Exercise description: Gather each line of the entries below that includes "Given".

Records supplied:

━━━━━━━━

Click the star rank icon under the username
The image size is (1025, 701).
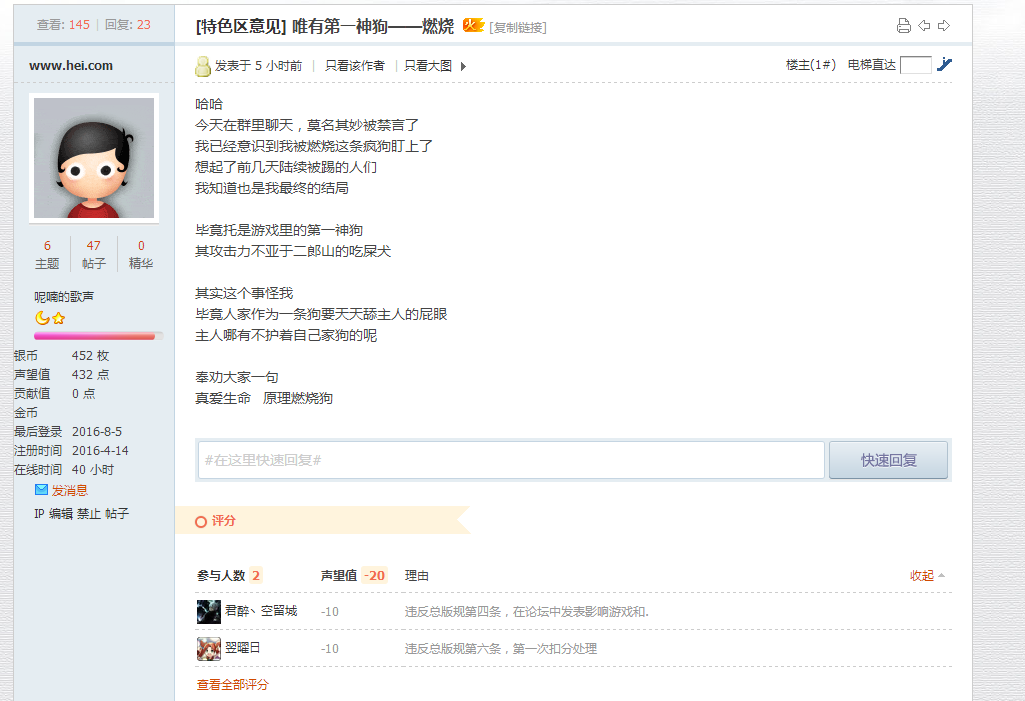[56, 316]
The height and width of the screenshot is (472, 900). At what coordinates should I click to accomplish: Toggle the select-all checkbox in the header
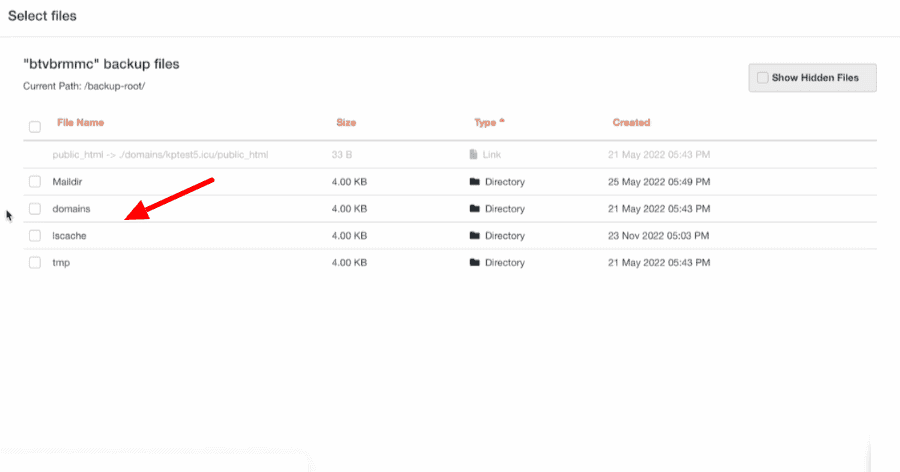click(35, 127)
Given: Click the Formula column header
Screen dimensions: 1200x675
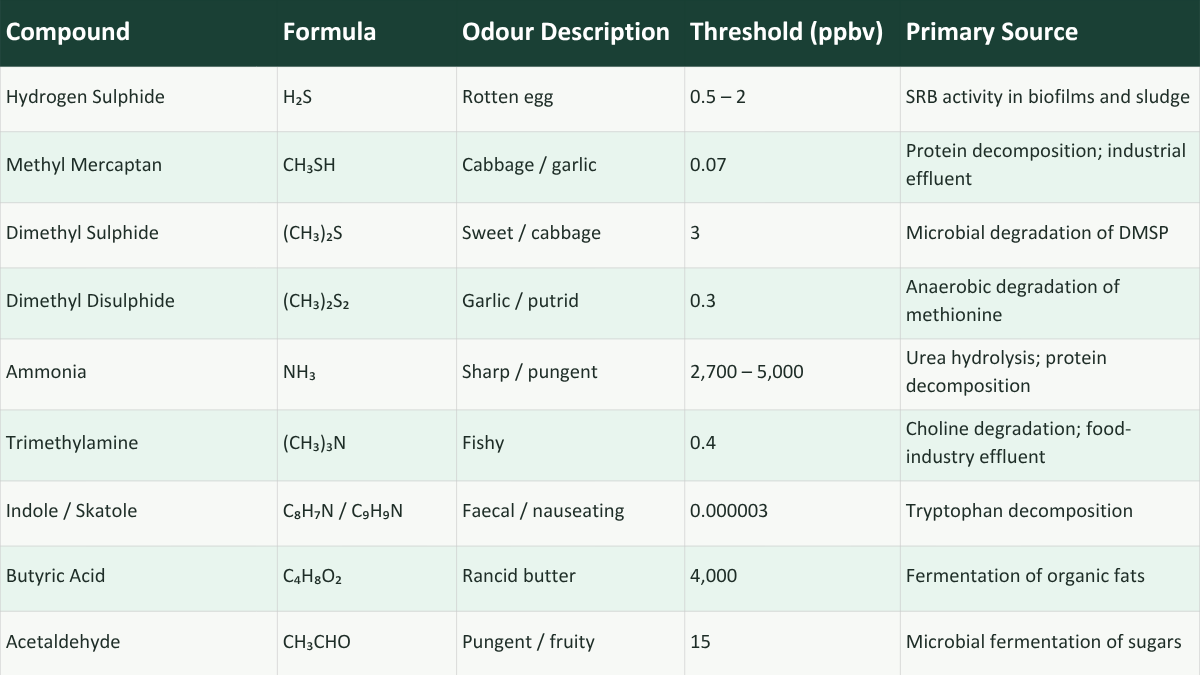Looking at the screenshot, I should 329,32.
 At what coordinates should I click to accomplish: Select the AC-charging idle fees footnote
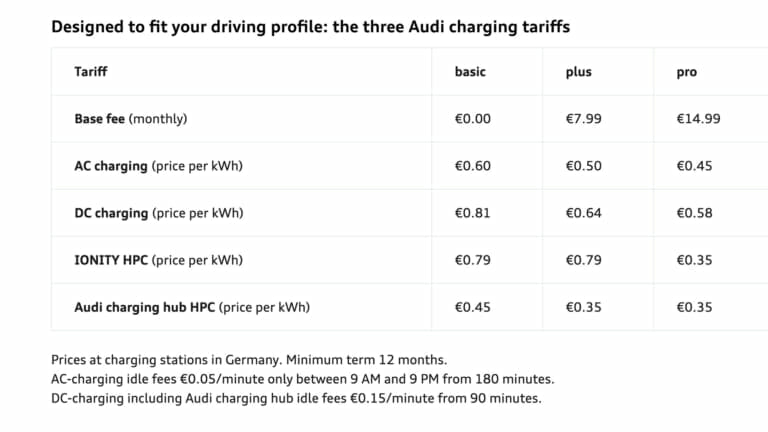point(302,379)
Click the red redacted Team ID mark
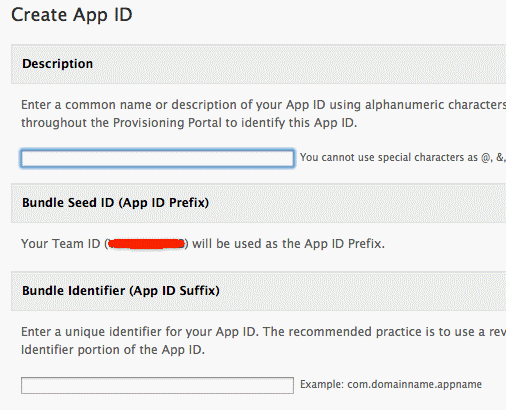Screen dimensions: 506x410 [x=146, y=244]
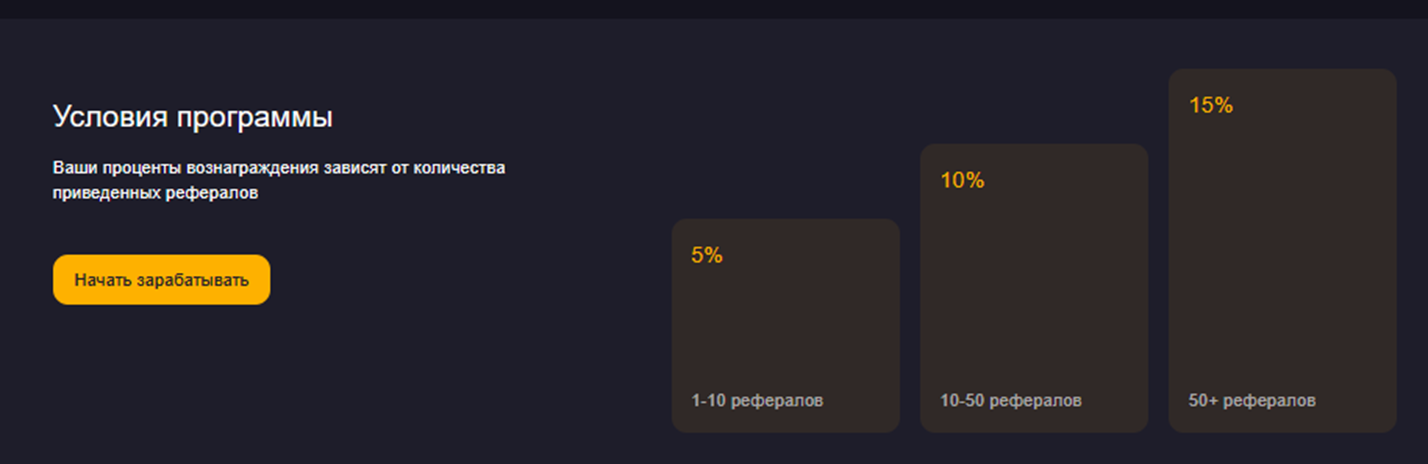Select the 10% reward percentage text
The width and height of the screenshot is (1428, 464).
tap(962, 180)
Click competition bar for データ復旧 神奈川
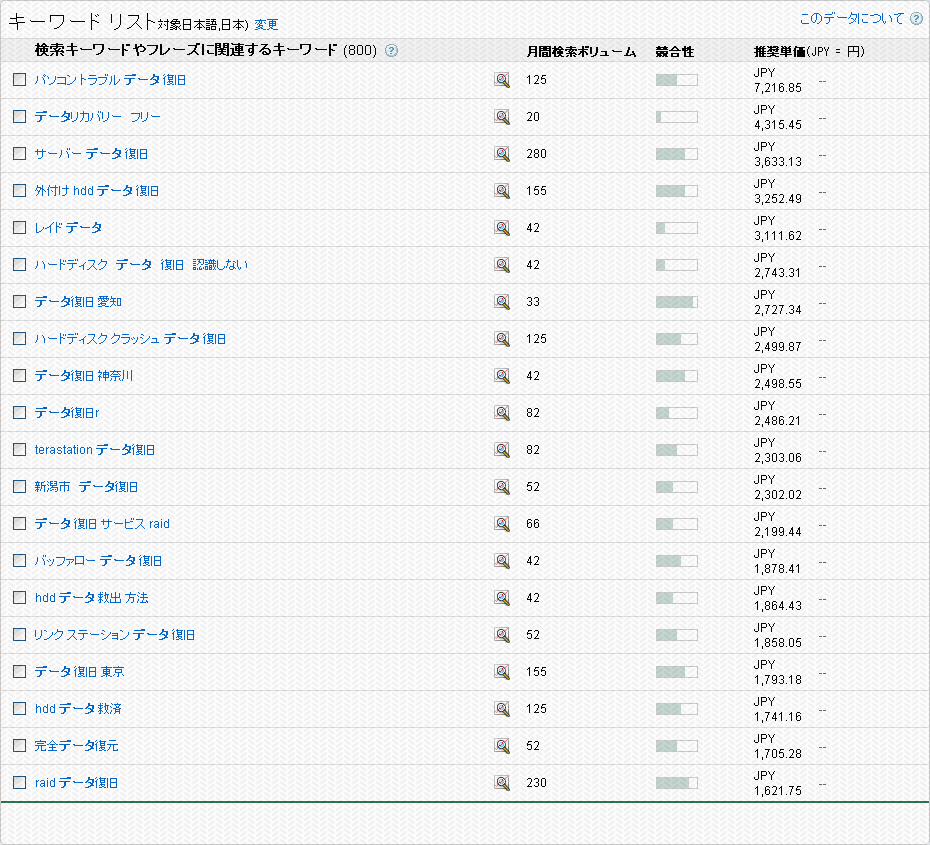930x845 pixels. point(676,376)
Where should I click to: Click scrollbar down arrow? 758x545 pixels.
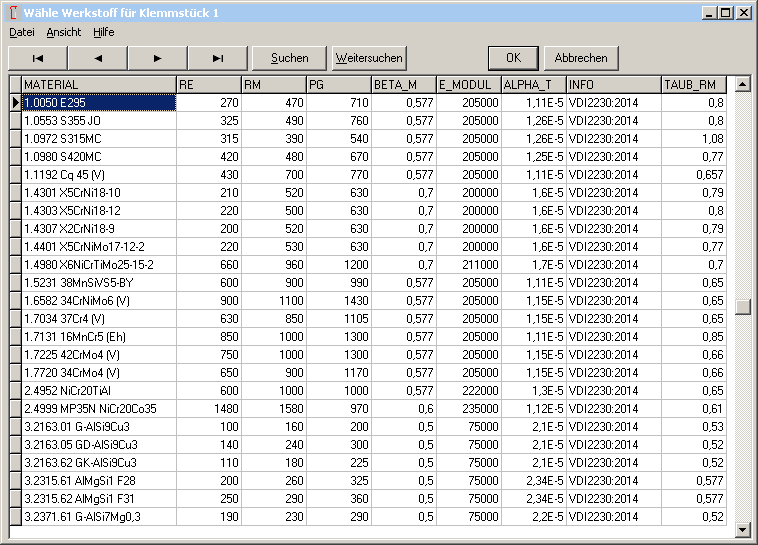tap(742, 529)
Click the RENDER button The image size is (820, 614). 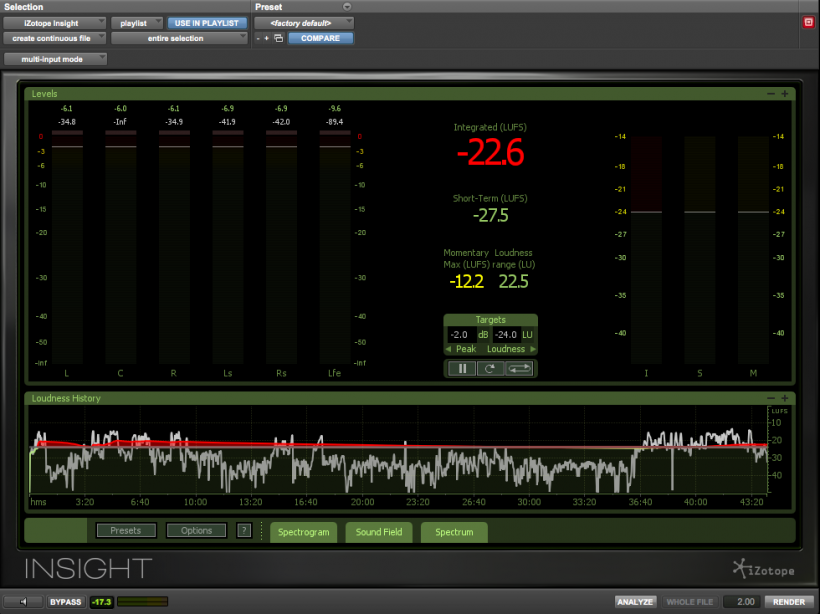click(788, 602)
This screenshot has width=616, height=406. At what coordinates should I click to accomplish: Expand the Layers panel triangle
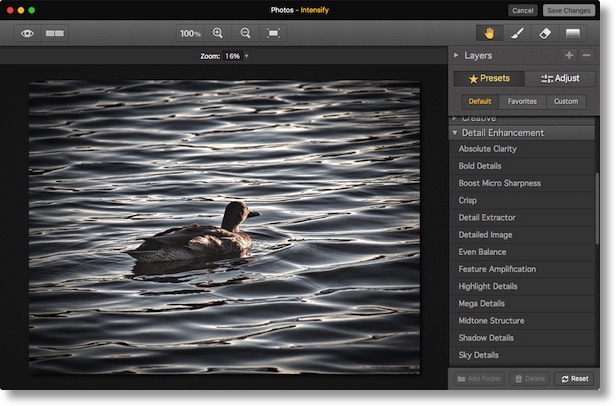pos(456,56)
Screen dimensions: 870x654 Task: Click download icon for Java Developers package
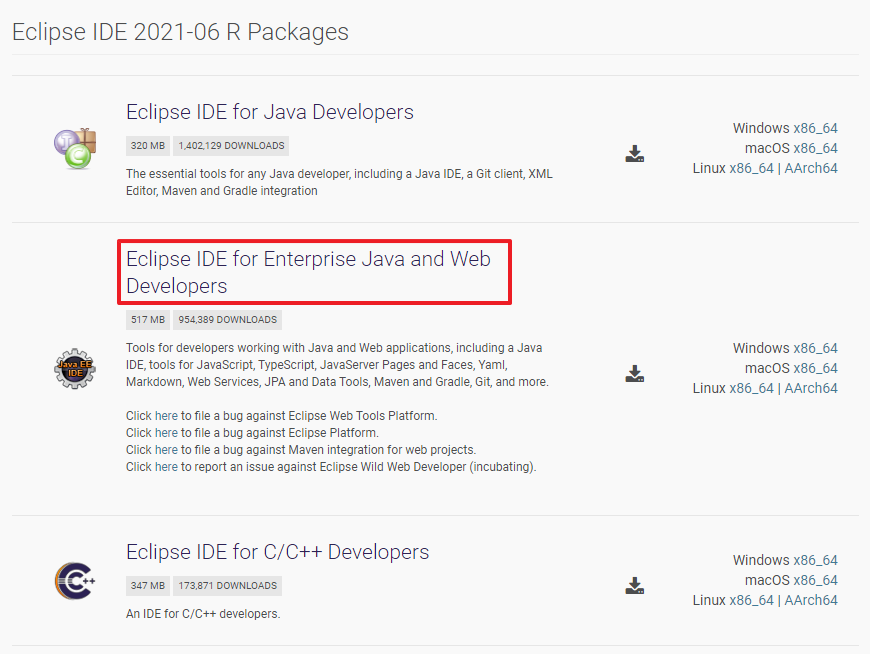click(634, 154)
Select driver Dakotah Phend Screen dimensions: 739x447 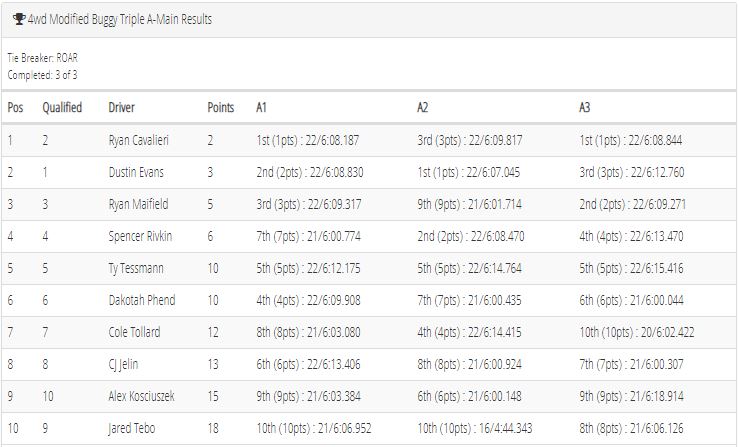pos(142,300)
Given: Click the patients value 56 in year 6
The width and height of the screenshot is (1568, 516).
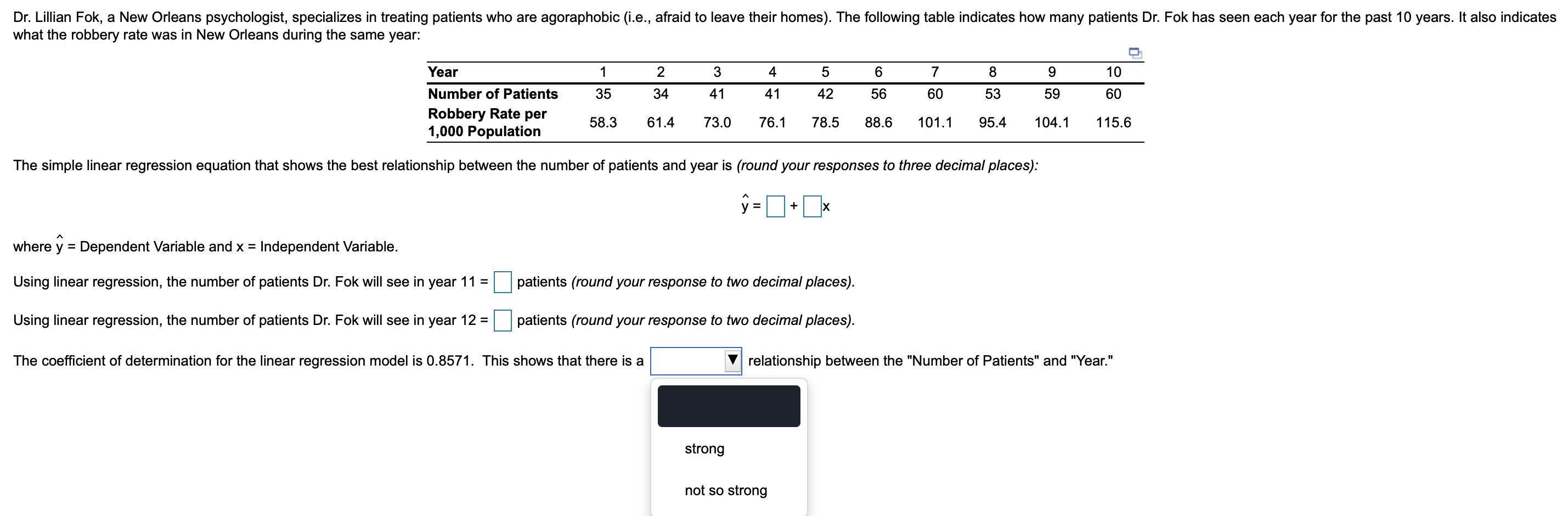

━━━━━━━━

Your response:
Given: Click the Formula column header
Given: Click the patients value 56 in year 6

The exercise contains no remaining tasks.